Für 3 Jahre kostet eine solche Lizenz so um die 8 Euro (fürs Meer), wie das mit kürzeren Zeiten aussieht kann ich leider nicht sagen.

Im Meer fängst du so ziemlich alles, von der Meeräsche bis zum Conger in der Dämmerung, guck am besten den ortsansässigen Anglern zu, die wissen meist was wann wie läuft. Sehr empfehlenswert sind Doraden-Fetzen am Einzelhaken (im lokalen Eroski, bzw. beim Lidl gibt's die Fische im ganzen für EXTREM wenig Geld)

Viel Erfolg!


----------



## scorp10n77 (22. Februar 2011)

*AW: Angeln in Torrox Costa/ Andalusien*

Willst du ihn jetzt dazu bringen die superleckere Dorade in Fetzen an den Haken zu hängen damit irgendein Gammelfischchen mit 100.000 Gräten statt der Dorade in der Pfanne brutzelt? Das sei dir selbst überlassen aber ich würde das jetzt nicht empfehlen, da kannste auch ander Fische nehmen die billiger sind.


----------



## AalNils (22. Februar 2011)

*AW: Angeln in Torrox Costa/ Andalusien*



scorp10n77 schrieb:


> Willst du ihn jetzt dazu bringen die superleckere Dorade in Fetzen an den Haken zu hängen damit irgendein Gammelfischchen mit 100.000 Gräten statt der Dorade in der Pfanne brutzelt? Das sei dir selbst überlassen aber ich würde das jetzt nicht empfehlen, da kannste auch ander Fische nehmen die billiger sind.



Ich will ihn zu gar nichts bringen, er hat eine Frage gestellt und ich habe drauf geantwortet.

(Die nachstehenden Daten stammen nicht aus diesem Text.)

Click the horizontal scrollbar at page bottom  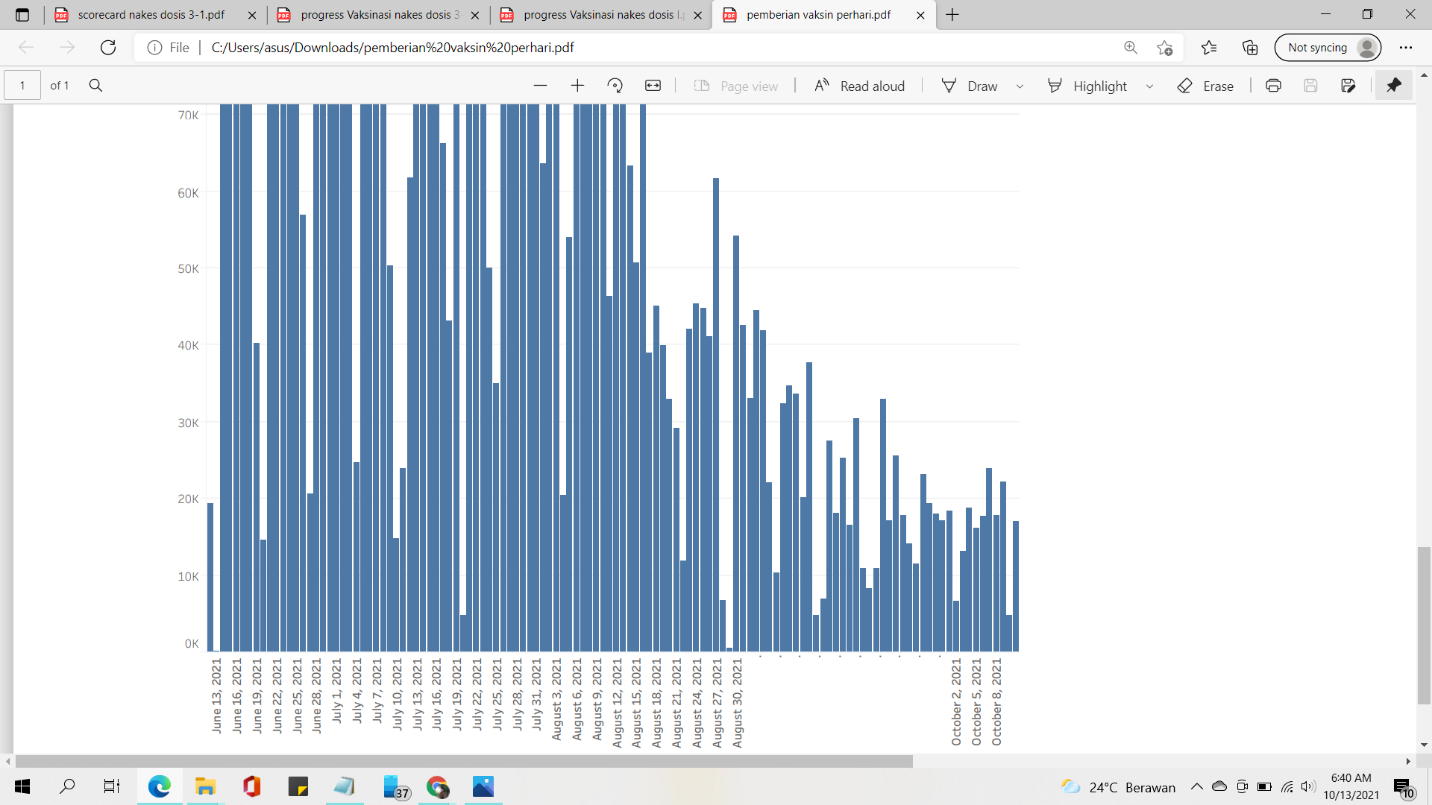(464, 761)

Die Doradenfilets sind der absolute Topköder auf große Conger hier, auch beim Vergleichsangeln mit Sardinen oder Meeräschen hat immer das Doradenfilet gewonnen.

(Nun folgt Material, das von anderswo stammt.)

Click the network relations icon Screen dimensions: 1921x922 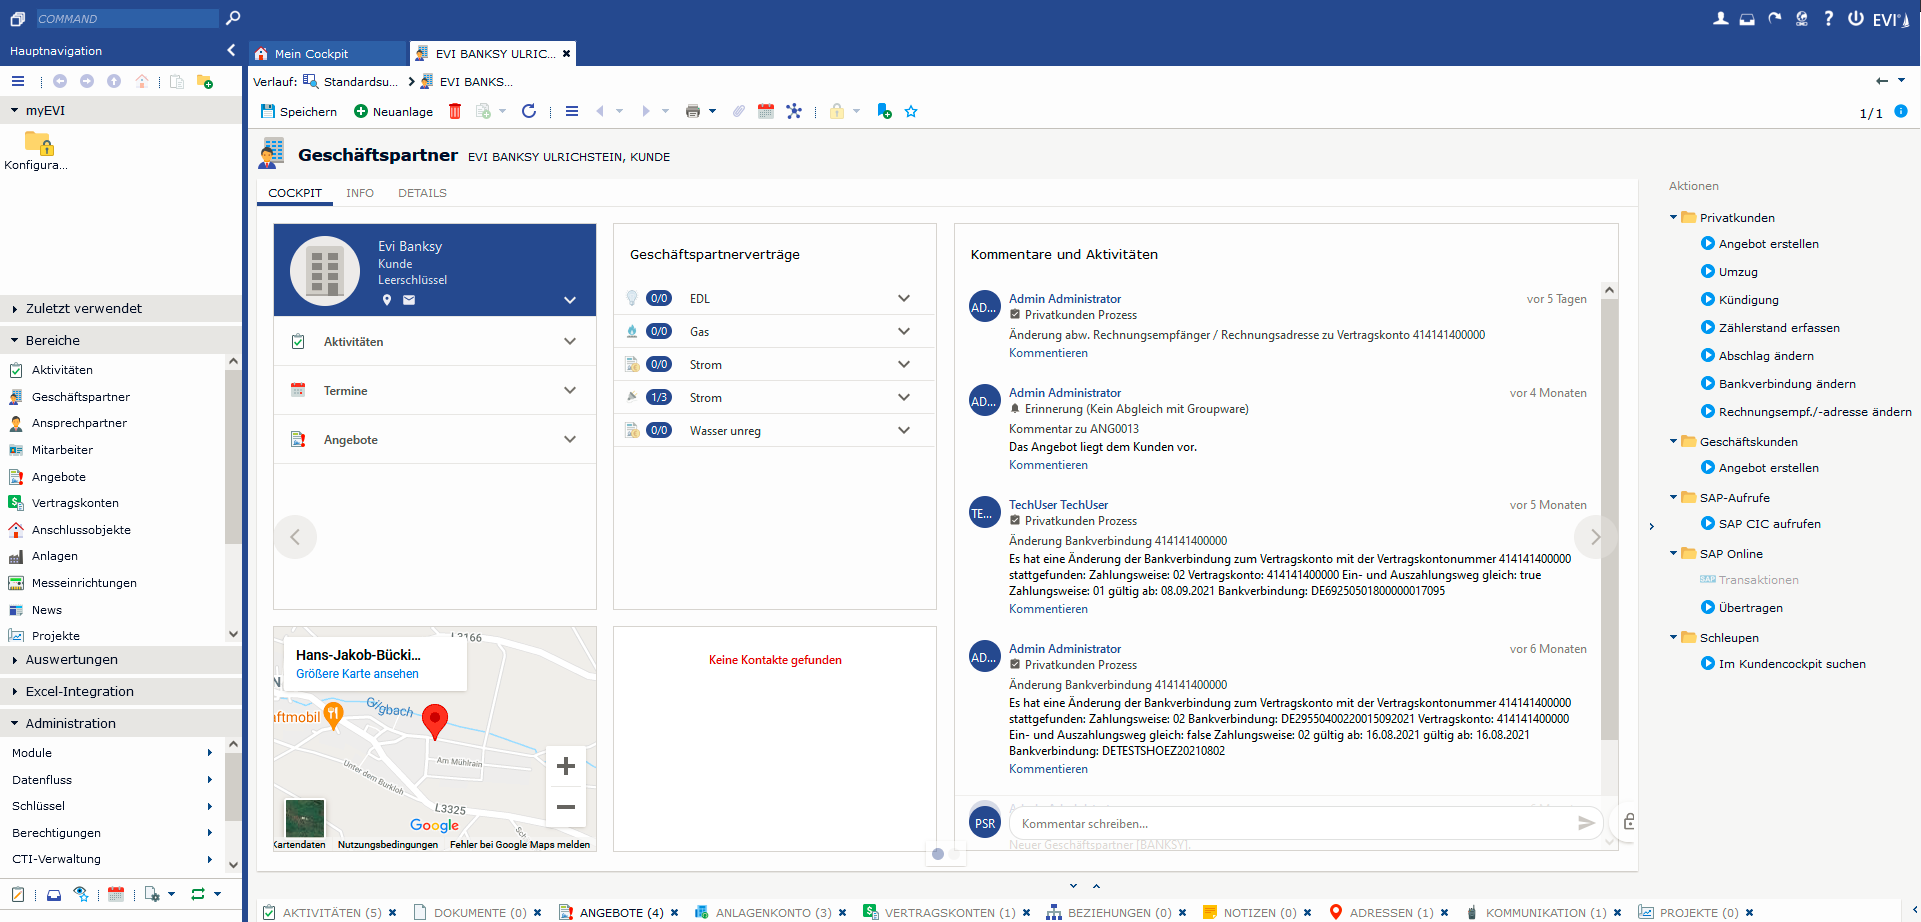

Dementsprechend solltest du, außer du möchtest hier einen stichhaltigen Beweis für deine Meereskenntnis an der spanischen Küste vorbringen, Dich evtl. mit solchen Aussagen zurückhalten. :m

Wenn man hier mit Einheimischen redet sind auch diese definitiv überzeugt davon - es wurden nie so zahlreich kapitale Fänge gemeldet wie auf diesen Köder, egal ob wir hier mit Coreanas, oder sonstwas angeln.

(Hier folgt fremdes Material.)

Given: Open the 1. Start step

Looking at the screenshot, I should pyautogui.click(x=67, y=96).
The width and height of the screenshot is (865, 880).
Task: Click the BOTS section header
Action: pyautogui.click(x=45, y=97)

Das mag evtl. bei Dir, wo auch immer du Dich befindest ein wenig befremdlich klingen, aber wenn du in Spanien bist, nehme ich Dich gerne mal einen Abend mit, evtl stimmt Dich das ja um.


----------



## Felix B. (23. Februar 2011)

*AW: Angeln in Torrox Costa/ Andalusien*

Danke für die Antworten! (besonders AalNils)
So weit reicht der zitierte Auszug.